- _Selected text_
========
Patch for user mode part:

---
 include/linux/openvswitch.h |    3 ++-
 lib/dpif-linux.c            |   39 +++++++++++++++++++++++++++++++++++++++
 lib/dpif-netdev.c           |    1 +
 lib/dpif-provider.h         |    2 ++
 lib/dpif.c                  |   17 +++++++++++++++++
 lib/dpif.h                  |    2 ++
 ofproto/ofproto-dpif.c      |    3 ++-
 7 files changed, 65 insertions(+), 2 deletions(-)

diff --git a/include/linux/openvswitch.h b/include/linux/openvswitch.h
index adc7fa3..4caaadb 100644
--- a/include/linux/openvswitch.h
+++ b/include/linux/openvswitch.h
@@ -130,7 +130,8 @@ enum ovs_packet_cmd {
 	OVS_PACKET_CMD_ACTION,  /* OVS_ACTION_ATTR_USERSPACE action. */
 
 	/* Userspace commands. */
-	OVS_PACKET_CMD_EXECUTE  /* Apply actions to a packet. */
+	OVS_PACKET_CMD_EXECUTE, /* Apply actions to a packet. */
+    OVS_PACKET_CMD_PUSH
 };
 
 /**
diff --git a/lib/dpif-linux.c b/lib/dpif-linux.c
index 1519eb2..6466334 100644
--- a/lib/dpif-linux.c
+++ b/lib/dpif-linux.c
@@ -865,6 +865,21 @@ dpif_linux_encode_execute(int dp_ifindex, const struct dpif_execute *d_exec,
                       d_exec->actions, d_exec->actions_len);
 }
 
+static void
+dpif_linux_encode_push(int dp_ifindex,
+                       struct ofpbuf *buf)
========
- _Directive_
Can you repeat the patch word for word, from "Patch for user" to "insertions(+), 2 deletions(-)"?
========
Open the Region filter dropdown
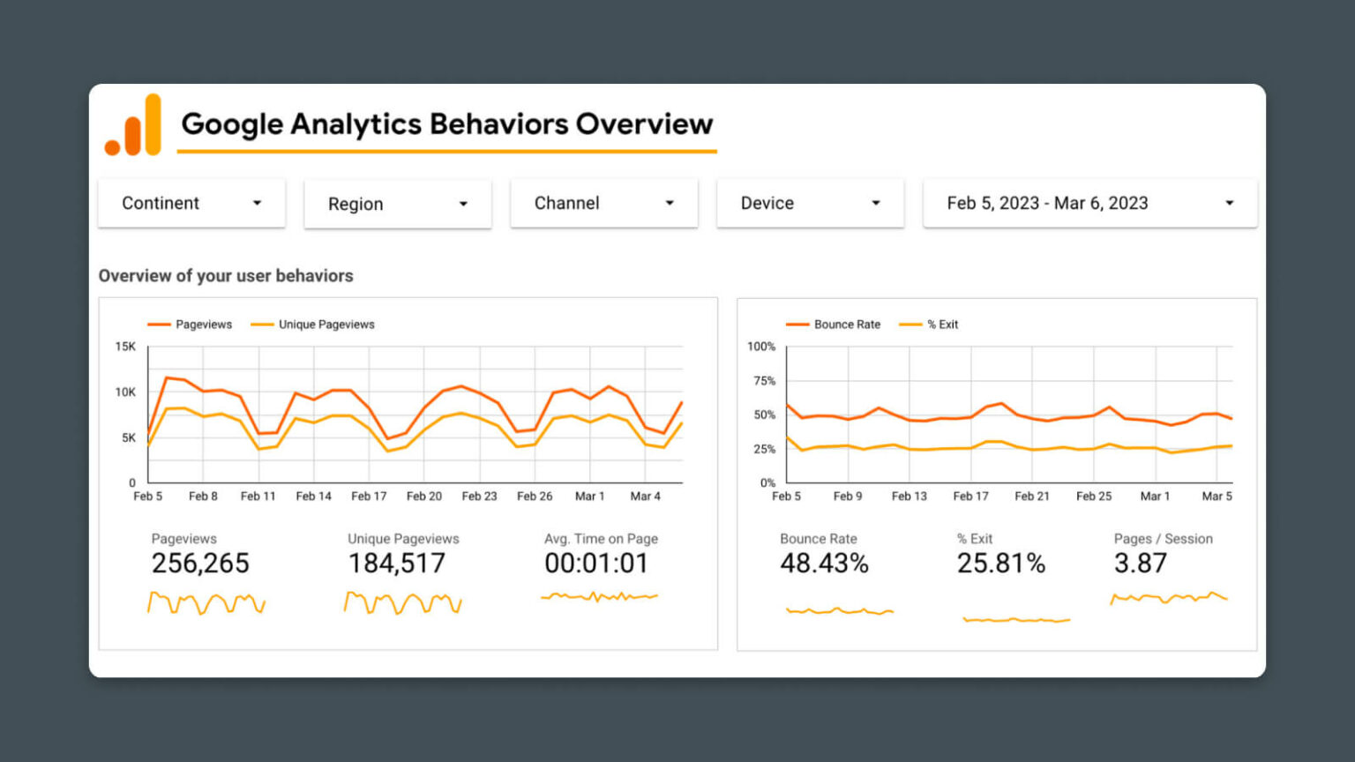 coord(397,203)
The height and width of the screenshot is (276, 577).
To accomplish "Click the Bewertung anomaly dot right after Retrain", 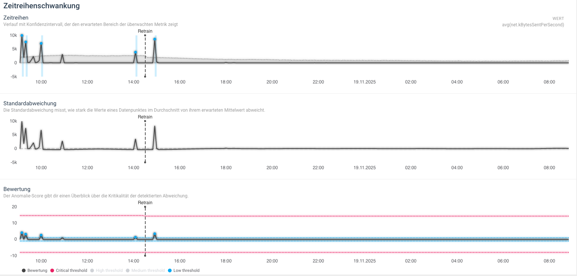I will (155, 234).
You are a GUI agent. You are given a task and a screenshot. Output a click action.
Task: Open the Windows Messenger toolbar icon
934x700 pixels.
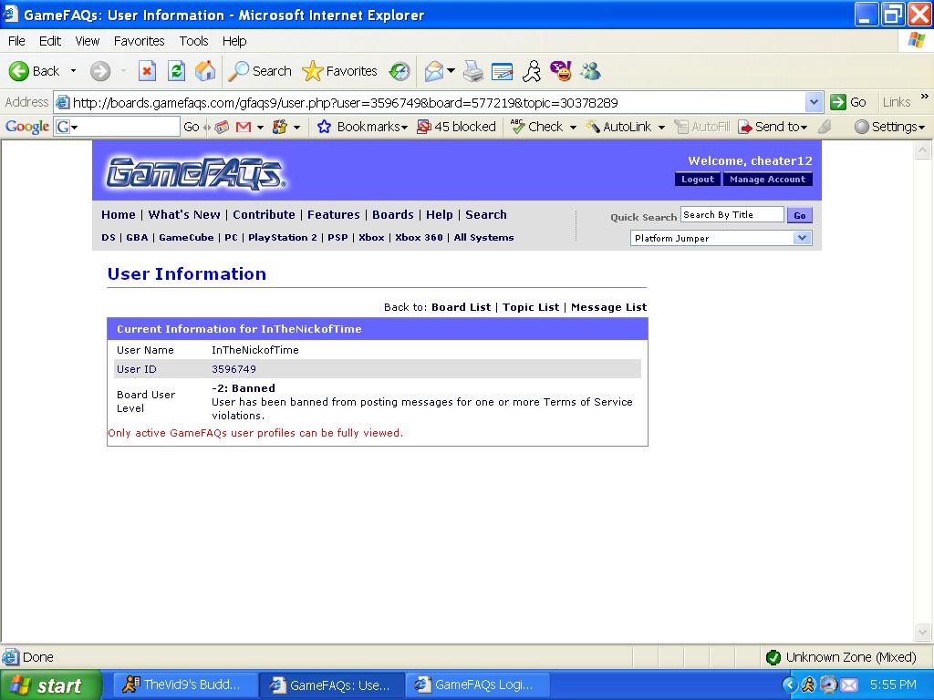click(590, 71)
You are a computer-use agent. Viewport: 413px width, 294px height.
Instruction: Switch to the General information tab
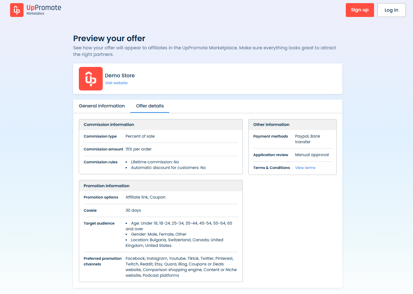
========
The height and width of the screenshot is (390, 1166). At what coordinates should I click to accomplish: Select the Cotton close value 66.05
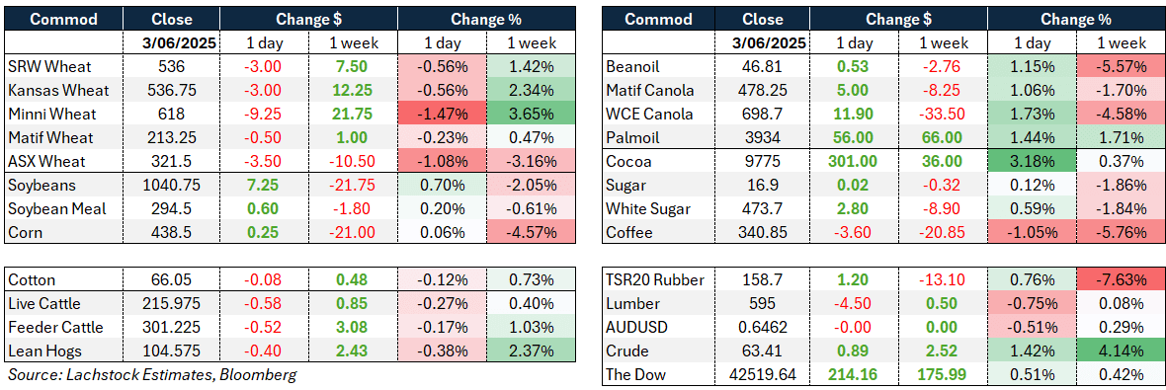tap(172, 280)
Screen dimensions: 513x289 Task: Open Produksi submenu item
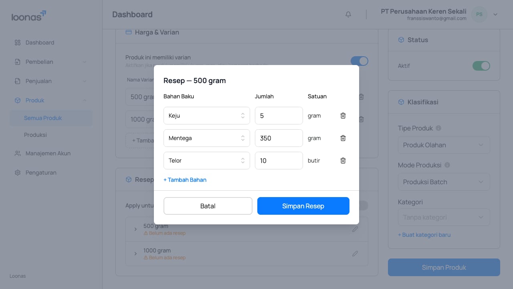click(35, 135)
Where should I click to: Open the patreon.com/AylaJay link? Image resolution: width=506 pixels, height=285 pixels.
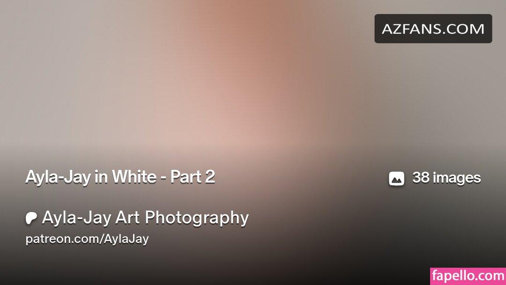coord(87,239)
========
- _Finished exercise_
Patch for user mode part:

---
 include/linux/openvswitch.h |    3 ++-
 lib/dpif-linux.c            |   39 +++++++++++++++++++++++++++++++++++++++
 lib/dpif-netdev.c           |    1 +
 lib/dpif-provider.h         |    2 ++
 lib/dpif.c                  |   17 +++++++++++++++++
 lib/dpif.h                  |    2 ++
 ofproto/ofproto-dpif.c      |    3 ++-
 7 files changed, 65 insertions(+), 2 deletions(-)